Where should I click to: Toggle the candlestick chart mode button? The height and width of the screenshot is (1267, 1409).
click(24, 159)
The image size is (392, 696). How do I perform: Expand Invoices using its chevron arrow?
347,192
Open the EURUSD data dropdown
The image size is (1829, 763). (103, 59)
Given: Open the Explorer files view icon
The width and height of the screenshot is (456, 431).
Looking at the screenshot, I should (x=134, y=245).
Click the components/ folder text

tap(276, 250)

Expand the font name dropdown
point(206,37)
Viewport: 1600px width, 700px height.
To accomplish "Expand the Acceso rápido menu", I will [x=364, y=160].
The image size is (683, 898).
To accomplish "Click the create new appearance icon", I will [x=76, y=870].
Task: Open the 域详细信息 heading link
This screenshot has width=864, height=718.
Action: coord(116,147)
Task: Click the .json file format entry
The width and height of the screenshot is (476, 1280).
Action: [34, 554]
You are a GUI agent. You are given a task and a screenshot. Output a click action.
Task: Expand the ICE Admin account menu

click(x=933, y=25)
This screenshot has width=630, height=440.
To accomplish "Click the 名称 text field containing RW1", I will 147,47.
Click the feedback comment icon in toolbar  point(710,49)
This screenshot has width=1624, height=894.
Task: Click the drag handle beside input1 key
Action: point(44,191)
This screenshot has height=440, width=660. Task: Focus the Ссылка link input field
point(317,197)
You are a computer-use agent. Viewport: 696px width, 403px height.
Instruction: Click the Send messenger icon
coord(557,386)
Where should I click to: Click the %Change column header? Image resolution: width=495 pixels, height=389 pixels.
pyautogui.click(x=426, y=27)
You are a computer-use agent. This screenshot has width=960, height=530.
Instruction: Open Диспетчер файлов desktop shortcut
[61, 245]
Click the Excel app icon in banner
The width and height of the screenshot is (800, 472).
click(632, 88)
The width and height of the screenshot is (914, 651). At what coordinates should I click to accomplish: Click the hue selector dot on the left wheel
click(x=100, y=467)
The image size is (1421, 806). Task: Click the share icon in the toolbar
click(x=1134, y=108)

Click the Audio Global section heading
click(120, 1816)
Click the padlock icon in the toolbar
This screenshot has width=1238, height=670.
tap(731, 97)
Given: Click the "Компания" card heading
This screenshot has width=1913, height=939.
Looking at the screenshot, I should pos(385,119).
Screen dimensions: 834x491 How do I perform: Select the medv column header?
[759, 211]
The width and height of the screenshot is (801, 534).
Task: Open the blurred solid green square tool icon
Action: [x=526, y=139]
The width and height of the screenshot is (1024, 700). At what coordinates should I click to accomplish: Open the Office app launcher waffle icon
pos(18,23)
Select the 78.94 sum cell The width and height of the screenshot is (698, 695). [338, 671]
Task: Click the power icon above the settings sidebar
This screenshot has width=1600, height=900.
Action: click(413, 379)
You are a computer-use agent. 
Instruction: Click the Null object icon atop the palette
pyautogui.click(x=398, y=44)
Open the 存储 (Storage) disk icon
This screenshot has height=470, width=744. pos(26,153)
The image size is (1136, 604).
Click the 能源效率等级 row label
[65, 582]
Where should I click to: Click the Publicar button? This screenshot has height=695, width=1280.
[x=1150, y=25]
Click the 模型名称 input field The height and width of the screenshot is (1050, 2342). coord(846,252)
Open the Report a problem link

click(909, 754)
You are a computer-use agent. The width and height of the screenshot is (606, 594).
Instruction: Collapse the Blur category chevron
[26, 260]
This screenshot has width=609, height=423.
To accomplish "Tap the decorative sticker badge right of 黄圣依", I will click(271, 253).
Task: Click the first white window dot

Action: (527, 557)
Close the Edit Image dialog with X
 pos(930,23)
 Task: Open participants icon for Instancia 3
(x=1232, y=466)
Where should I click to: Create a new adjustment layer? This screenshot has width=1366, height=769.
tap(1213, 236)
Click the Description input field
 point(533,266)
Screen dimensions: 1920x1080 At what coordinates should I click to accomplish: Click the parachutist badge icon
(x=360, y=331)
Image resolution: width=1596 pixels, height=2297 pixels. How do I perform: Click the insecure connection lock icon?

* * *

## BRIEF:
The required result is an identical copy of the records above.

## RESPONSE TO THIS EXERCISE:
Where should I click to: Toggle the candlestick chart mode button? The height and width of the screenshot is (1267, 1409).
click(24, 159)
The image size is (392, 696). How do I perform: Expand Invoices using its chevron arrow?
347,192
Open the EURUSD data dropdown
The image size is (1829, 763). (103, 59)
Given: Open the Explorer files view icon
The width and height of the screenshot is (456, 431).
Looking at the screenshot, I should (x=134, y=245).
Click the components/ folder text

tap(276, 250)

Expand the font name dropdown
point(206,37)
Viewport: 1600px width, 700px height.
To accomplish "Expand the Acceso rápido menu", I will [x=364, y=160].
The image size is (683, 898).
To accomplish "Click the create new appearance icon", I will [x=76, y=870].
Task: Open the 域详细信息 heading link
This screenshot has width=864, height=718.
Action: coord(116,147)
Task: Click the .json file format entry
The width and height of the screenshot is (476, 1280).
Action: [34, 554]
You are a GUI agent. You are given a task and a screenshot. Output a click action.
Task: Expand the ICE Admin account menu

click(x=933, y=25)
This screenshot has width=630, height=440.
To accomplish "Click the 名称 text field containing RW1", I will 147,47.
Click the feedback comment icon in toolbar  point(710,49)
This screenshot has width=1624, height=894.
Task: Click the drag handle beside input1 key
Action: point(44,191)
This screenshot has height=440, width=660. Task: Focus the Ссылка link input field
point(317,197)
You are a computer-use agent. Viewport: 696px width, 403px height.
Instruction: Click the Send messenger icon
coord(557,386)
Where should I click to: Click the %Change column header? Image resolution: width=495 pixels, height=389 pixels.
pyautogui.click(x=426, y=27)
You are a computer-use agent. This screenshot has width=960, height=530.
Instruction: Open Диспетчер файлов desktop shortcut
[61, 245]
Click the Excel app icon in banner
The width and height of the screenshot is (800, 472).
click(632, 88)
The width and height of the screenshot is (914, 651). At what coordinates should I click to accomplish: Click the hue selector dot on the left wheel
click(x=100, y=467)
The image size is (1421, 806). Task: Click the share icon in the toolbar
click(x=1134, y=108)

Click the Audio Global section heading
click(120, 1816)
Click the padlock icon in the toolbar
This screenshot has width=1238, height=670.
tap(731, 97)
Given: Click the "Компания" card heading
This screenshot has width=1913, height=939.
Looking at the screenshot, I should pos(385,119).
Screen dimensions: 834x491 How do I perform: Select the medv column header?
[759, 211]
The width and height of the screenshot is (801, 534).
Task: Open the blurred solid green square tool icon
Action: [x=526, y=139]
The width and height of the screenshot is (1024, 700). At what coordinates should I click to accomplish: Open the Office app launcher waffle icon
pos(18,23)
Select the 78.94 sum cell The width and height of the screenshot is (698, 695). [338, 671]
Task: Click the power icon above the settings sidebar
This screenshot has width=1600, height=900.
Action: click(413, 379)
You are a computer-use agent. 
Instruction: Click the Null object icon atop the palette
pyautogui.click(x=398, y=44)
Open the 存储 (Storage) disk icon
This screenshot has height=470, width=744. pos(26,153)
The image size is (1136, 604).
Click the 能源效率等级 row label
[65, 582]
Where should I click to: Click the Publicar button? This screenshot has height=695, width=1280.
[x=1150, y=25]
Click the 模型名称 input field The height and width of the screenshot is (1050, 2342). coord(846,252)
Open the Report a problem link

click(909, 754)
You are a computer-use agent. The width and height of the screenshot is (606, 594).
Instruction: Collapse the Blur category chevron
[26, 260]
This screenshot has width=609, height=423.
To accomplish "Tap the decorative sticker badge right of 黄圣依", I will click(271, 253).
Task: Click the first white window dot

Action: (527, 557)
Close the Edit Image dialog with X
 pos(930,23)
 Task: Open participants icon for Instancia 3
(x=1232, y=466)
Where should I click to: Create a new adjustment layer? This screenshot has width=1366, height=769.
tap(1213, 236)
Click the Description input field
 point(533,266)
Screen dimensions: 1920x1080 At what coordinates should I click to accomplish: Click the parachutist badge icon
(x=360, y=331)
Image resolution: width=1596 pixels, height=2297 pixels. How do I perform: Click the insecure connection lock icon?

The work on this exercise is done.